[Instructions for the task]:
Given the material below, return only the lines starting at the line with "Things to Do in Sydney (148, 2507)" and ending at the line with "Uncategorized (24, 2345)", exactly as they appear.

[Extracted data]:
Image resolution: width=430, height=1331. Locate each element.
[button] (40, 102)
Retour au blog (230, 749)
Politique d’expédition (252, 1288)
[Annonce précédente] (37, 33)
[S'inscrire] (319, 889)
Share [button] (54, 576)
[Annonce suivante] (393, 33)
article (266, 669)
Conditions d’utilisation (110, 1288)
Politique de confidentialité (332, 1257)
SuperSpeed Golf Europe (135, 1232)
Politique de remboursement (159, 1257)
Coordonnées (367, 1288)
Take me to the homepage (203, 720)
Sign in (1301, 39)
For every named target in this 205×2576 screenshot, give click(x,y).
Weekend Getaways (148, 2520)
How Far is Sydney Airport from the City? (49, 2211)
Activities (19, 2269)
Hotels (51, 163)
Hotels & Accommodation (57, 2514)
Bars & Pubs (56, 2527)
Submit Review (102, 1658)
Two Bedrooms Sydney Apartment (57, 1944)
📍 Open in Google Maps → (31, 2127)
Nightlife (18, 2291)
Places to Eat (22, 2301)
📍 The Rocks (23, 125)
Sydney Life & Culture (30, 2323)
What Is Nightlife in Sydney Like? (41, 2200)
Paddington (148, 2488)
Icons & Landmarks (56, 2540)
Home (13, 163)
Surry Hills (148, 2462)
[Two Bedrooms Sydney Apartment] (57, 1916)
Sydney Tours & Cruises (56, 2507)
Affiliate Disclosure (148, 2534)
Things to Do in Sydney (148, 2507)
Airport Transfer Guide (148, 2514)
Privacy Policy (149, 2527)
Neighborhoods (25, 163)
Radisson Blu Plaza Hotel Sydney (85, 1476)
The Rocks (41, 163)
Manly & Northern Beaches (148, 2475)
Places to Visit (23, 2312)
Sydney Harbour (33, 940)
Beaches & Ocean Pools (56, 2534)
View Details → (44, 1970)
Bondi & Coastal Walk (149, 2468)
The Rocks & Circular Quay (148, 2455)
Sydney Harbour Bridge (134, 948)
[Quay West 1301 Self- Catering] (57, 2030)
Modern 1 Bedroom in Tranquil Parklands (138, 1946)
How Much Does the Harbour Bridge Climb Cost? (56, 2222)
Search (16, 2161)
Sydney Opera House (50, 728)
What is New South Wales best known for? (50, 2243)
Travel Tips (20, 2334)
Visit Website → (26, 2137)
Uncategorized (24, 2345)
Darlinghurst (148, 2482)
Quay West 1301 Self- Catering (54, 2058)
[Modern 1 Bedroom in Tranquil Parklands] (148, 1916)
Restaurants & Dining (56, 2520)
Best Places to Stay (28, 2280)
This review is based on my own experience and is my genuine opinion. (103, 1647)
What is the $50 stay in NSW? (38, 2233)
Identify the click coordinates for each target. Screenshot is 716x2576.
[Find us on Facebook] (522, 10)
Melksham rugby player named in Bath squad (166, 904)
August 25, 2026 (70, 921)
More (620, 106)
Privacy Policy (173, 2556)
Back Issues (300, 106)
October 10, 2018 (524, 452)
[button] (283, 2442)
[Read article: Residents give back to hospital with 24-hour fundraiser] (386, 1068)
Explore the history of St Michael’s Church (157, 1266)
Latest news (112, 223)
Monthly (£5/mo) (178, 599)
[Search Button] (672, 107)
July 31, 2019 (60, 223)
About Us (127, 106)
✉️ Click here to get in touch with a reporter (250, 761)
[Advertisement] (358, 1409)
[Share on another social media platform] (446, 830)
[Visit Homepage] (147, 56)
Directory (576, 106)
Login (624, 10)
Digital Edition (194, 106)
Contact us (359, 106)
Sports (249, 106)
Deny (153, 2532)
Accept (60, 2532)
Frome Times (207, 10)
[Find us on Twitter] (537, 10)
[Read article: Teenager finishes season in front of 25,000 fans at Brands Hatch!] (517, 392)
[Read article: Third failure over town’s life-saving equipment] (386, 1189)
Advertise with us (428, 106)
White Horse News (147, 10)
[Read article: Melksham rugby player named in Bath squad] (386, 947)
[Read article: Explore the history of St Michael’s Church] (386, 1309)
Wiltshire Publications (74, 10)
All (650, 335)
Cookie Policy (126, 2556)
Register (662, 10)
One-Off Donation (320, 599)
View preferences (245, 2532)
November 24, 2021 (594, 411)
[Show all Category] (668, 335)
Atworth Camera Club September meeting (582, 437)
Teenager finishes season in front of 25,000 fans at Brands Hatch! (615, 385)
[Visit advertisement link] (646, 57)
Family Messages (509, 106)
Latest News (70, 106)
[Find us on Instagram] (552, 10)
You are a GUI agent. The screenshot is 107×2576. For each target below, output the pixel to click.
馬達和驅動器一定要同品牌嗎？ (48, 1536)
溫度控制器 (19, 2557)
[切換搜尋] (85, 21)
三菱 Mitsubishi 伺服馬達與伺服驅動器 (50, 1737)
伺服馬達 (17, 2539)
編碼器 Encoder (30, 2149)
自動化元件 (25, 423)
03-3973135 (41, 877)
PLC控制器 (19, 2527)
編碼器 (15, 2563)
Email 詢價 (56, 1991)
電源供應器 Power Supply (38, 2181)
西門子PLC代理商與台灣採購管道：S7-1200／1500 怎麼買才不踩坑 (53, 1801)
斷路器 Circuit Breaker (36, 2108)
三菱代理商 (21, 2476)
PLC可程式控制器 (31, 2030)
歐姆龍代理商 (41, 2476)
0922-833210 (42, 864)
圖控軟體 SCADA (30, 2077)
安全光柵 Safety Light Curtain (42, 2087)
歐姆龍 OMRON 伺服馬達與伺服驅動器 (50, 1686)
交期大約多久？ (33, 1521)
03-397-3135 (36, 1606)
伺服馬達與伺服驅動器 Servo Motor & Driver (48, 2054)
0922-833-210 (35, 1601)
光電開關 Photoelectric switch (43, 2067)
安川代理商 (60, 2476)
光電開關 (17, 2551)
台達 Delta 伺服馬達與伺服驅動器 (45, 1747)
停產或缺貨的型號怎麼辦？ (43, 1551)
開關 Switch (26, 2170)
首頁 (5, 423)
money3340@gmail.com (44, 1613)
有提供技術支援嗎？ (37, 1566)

[Answer to the exercise]:
Things to Do in Sydney (148, 2507)
Airport Transfer Guide (148, 2514)
Privacy Policy (149, 2527)
Neighborhoods (25, 163)
Radisson Blu Plaza Hotel Sydney (85, 1476)
The Rocks (41, 163)
Manly & Northern Beaches (148, 2475)
Places to Visit (23, 2312)
Sydney Harbour (33, 940)
Beaches & Ocean Pools (56, 2534)
View Details → (44, 1970)
Bondi & Coastal Walk (149, 2468)
The Rocks & Circular Quay (148, 2455)
Sydney Harbour Bridge (134, 948)
[Quay West 1301 Self- Catering] (57, 2030)
Modern 1 Bedroom in Tranquil Parklands (138, 1946)
How Much Does the Harbour Bridge Climb Cost? (56, 2222)
Search (16, 2161)
Sydney Opera House (50, 728)
What is New South Wales best known for? (50, 2243)
Travel Tips (20, 2334)
Visit Website → (26, 2137)
Uncategorized (24, 2345)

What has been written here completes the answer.